Task material:
════════

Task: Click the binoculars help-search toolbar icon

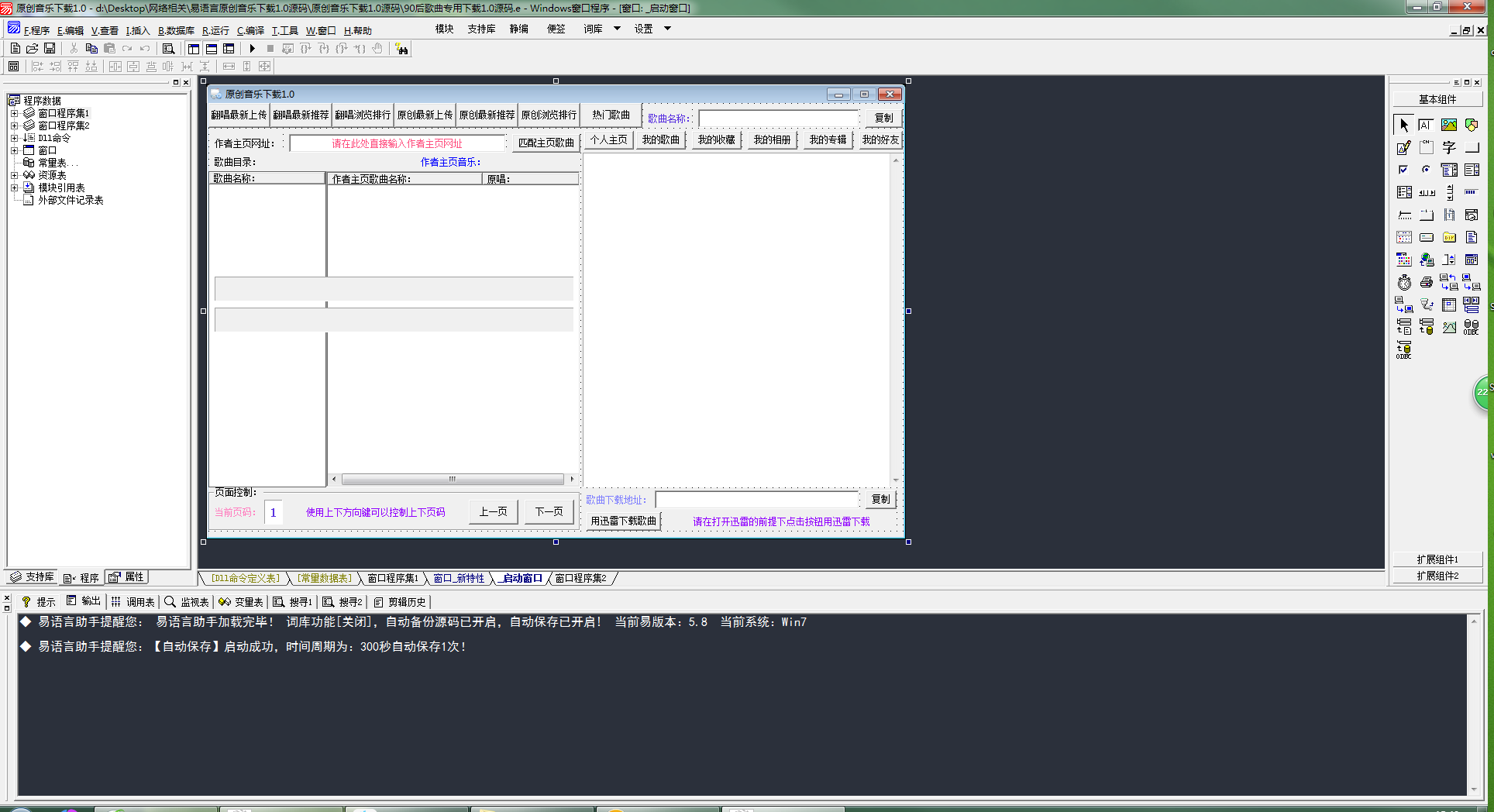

════════

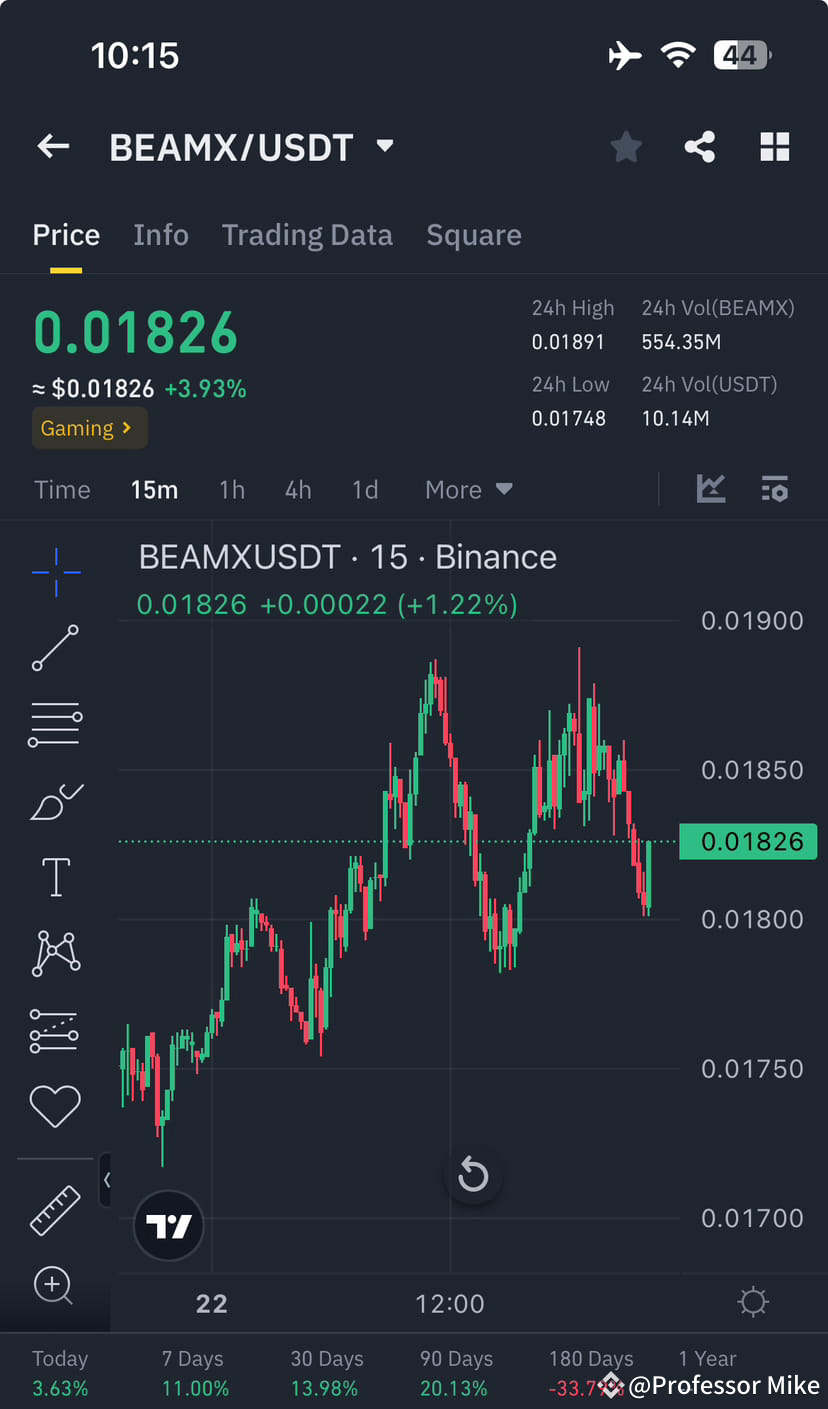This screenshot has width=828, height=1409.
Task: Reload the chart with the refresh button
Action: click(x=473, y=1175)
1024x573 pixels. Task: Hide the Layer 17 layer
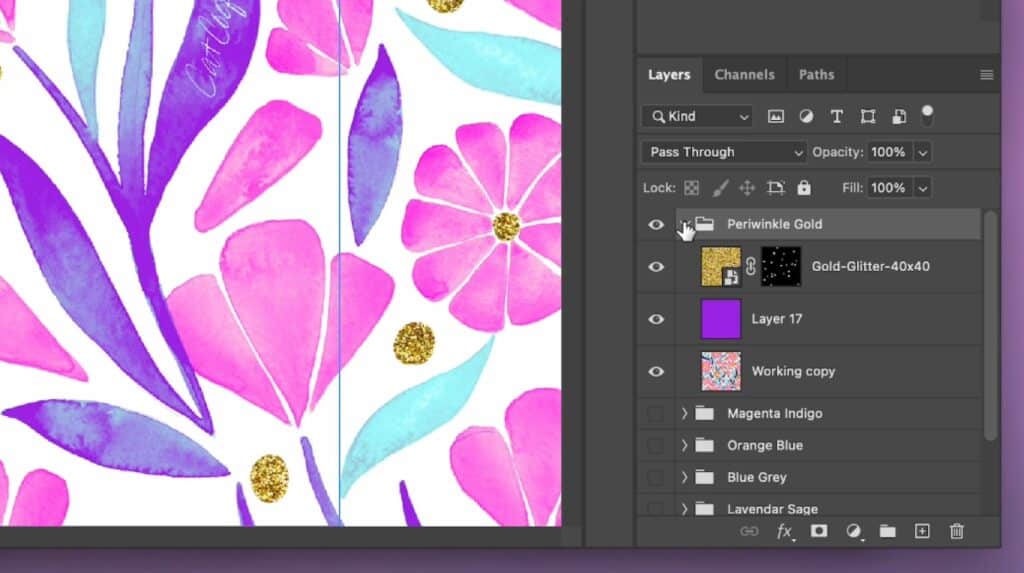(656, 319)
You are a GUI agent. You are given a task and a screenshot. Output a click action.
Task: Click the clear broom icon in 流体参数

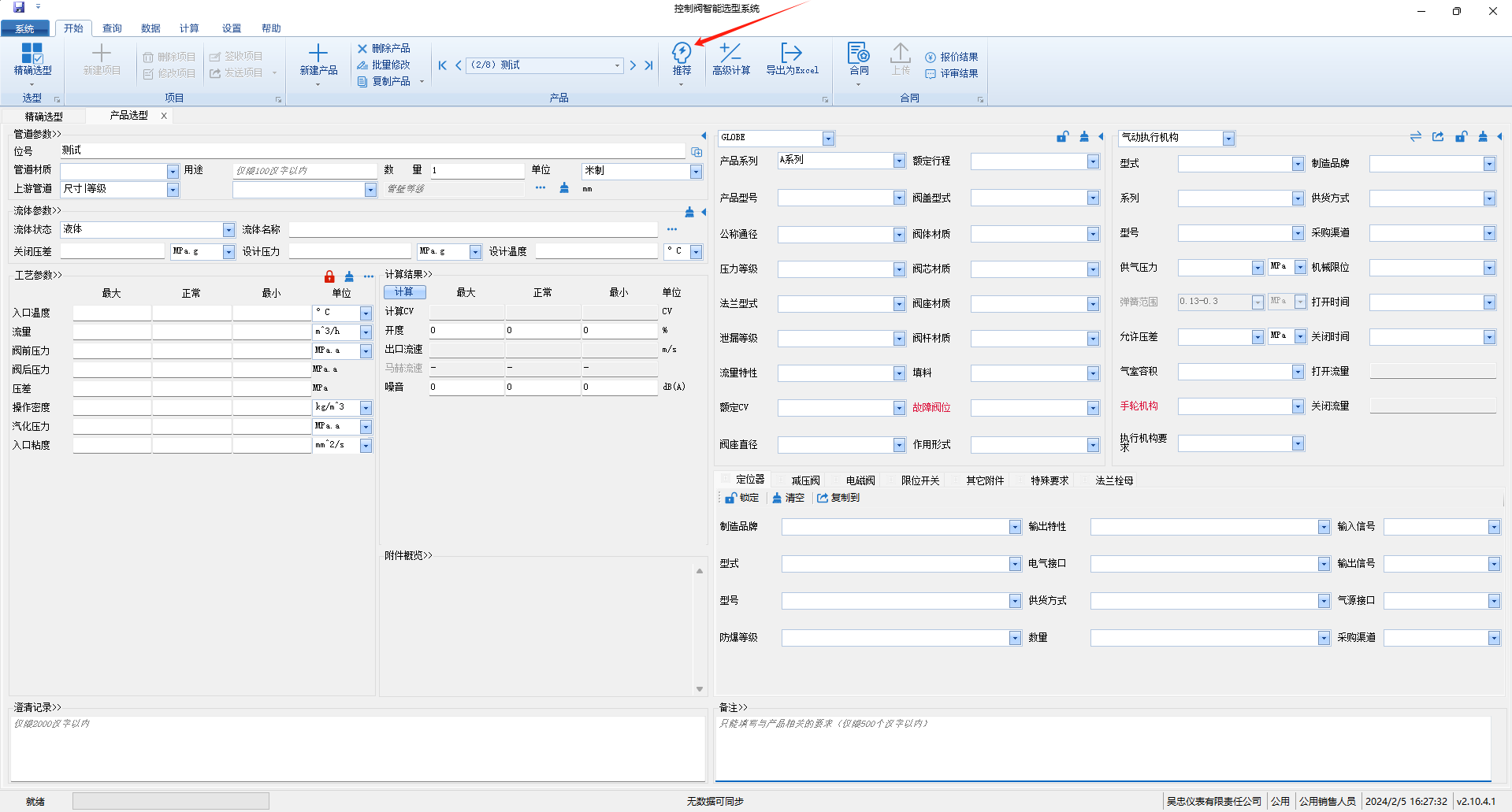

════════

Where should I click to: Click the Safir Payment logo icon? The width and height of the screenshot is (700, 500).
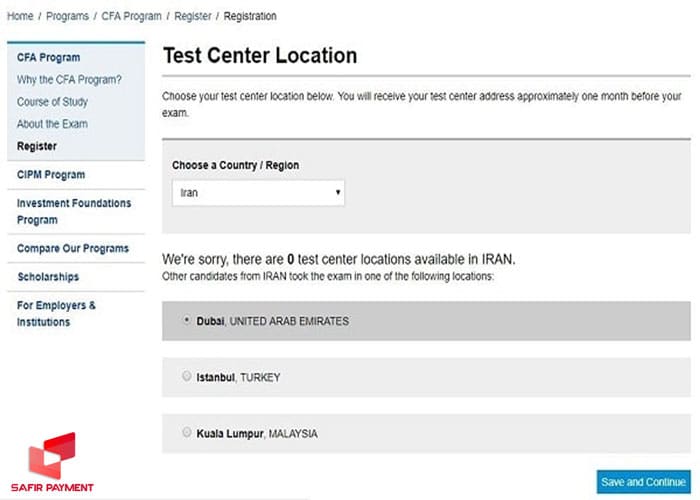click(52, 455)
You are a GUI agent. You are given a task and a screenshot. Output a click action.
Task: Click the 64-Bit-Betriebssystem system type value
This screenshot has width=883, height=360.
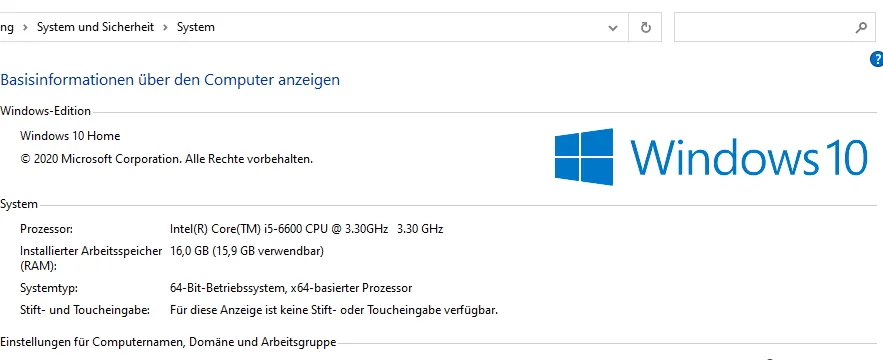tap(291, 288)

════════

Problem to solve: Beginning at the line above that contains "1024x573 pixels. Task: Hide", repeat each line exactly through the one that contains "Task: Click the clear broom icon in 流体参数", and leave out the pictures.

Reply to the exercise:
1024x573 pixels. Task: Hide the Layer 17 layer
(656, 319)
You are a GUI agent. You are given a task and a screenshot. Output a click action.
Task: Click the clear broom icon in 流体参数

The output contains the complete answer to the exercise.